Dann ist der Ruck des Korbes nicht so tragisch denn die nach hinten geneigte Rute federt das ja ab.


|wavey:|wavey:


----------



## snorreausflake (3. Februar 2010)

*AW: Hilfe Feederfreunde!!Schnurclip scharf!!*



Martin Obelt schrieb:


> Zur Not kann man auch noch an der Wurftechnik arbeiten, indem man die Rute beim Wurf nach hinten nimmt und dann sobald die Schnur gestoppt wird mit der Rute nach vorne geht und so den aprupten Stop abfedert - muss man aber etwas üben, was einige Abrisse kosten kann.....

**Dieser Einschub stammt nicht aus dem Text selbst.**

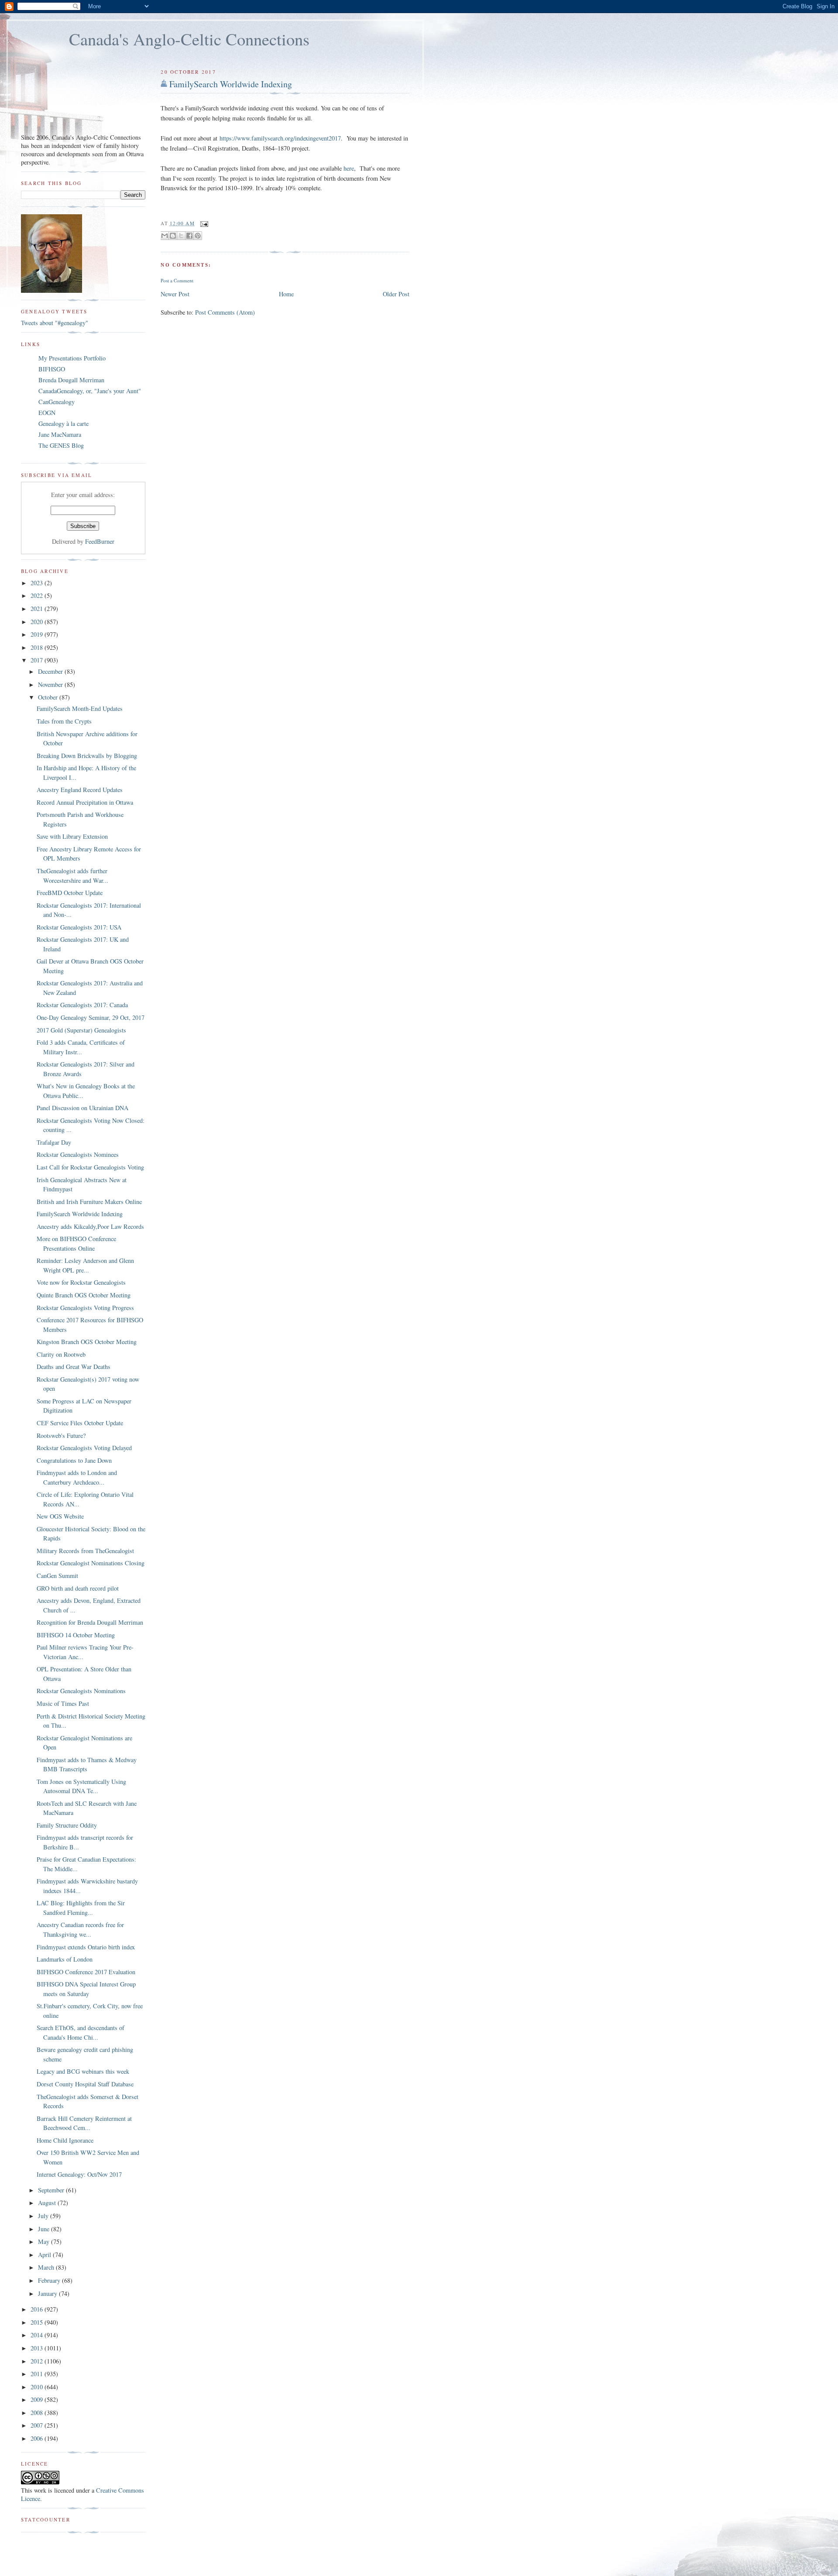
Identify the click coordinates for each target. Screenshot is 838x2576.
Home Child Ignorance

Meiner Meinung nach sollte man immer so fischen wenn man die Schnur im Clip hat, gerade die geflochtenen Schnüre sollen ja so abrupte Stops nicht gerade mögen|wavey:


----------



## kaic (4. Februar 2010)

*AW: Hilfe Feederfreunde!!Schnurclip scharf!!*

Also ich habe die selben Rollen und hatte auch die selben Probleme. Einfach mit feinem Werkzeug den Clip ausbauen und etwas entgraten.
DAnach funktioniert es einwandfrei.
Es liegt einwandfrei an den Rollen auch wenn das bei Shimano Rollen in der Preisklasse nicht vorkommen sollte.

Viele Grüße vom Rhein

Kai Chaluppa


----------



## Andal (4. Februar 2010)

*AW: Hilfe Feederfreunde!!Schnurclip scharf!!*



Helmut Wölker - Browningteam Bayern schrieb:


> Moin,
> das mag ja schön und gut sein, aber ich bezweifel jetzt mal, daß man mit der Methode seinen Futterplatz immer wieder "findet"....

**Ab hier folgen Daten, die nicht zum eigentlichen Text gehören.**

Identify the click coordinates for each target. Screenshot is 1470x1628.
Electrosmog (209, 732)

So vergesslich ist man in meinem hohen Alter nun auch wieder nicht.:m

Außerdem reicht mir das an den von mir befischten und bevorzugten Gewässern vollkommen aus. Wenn ich am anderen Ufer fischen will, spring ich eben mal über den Bach!

Und wir wären bei der ewigen Feederfrage, was nun wirklich die ultimative Lösung ist. To streu, or not to streu, that's the Futterplatzquestion!


----------



## firemirl (4. Februar 2010)

*AW: Hilfe Feederfreunde!!Schnurclip scharf!!*

Ich bin auch ein ''ohne Clip''-Fischer und bevorzuge die ToStreu-Methode. Da ich eh in recht stark strömenden Flüssen fische ist 20-30cm davor, daneben oder dahinter ziemlich egal. Hab ich halt ne breitere Futterspur.
Wichtiger ist doch das der Fisch den Futterplatz wiederfindet.:q


----------



## Andal (4. Februar 2010)

*AW: Hilfe Feederfreunde!!Schnurclip scharf!!*

Da muss man aber auch bedenken, dass der wettkampforientierte Angler ganz andere Fangabsichten hat, als der Specimenfischer!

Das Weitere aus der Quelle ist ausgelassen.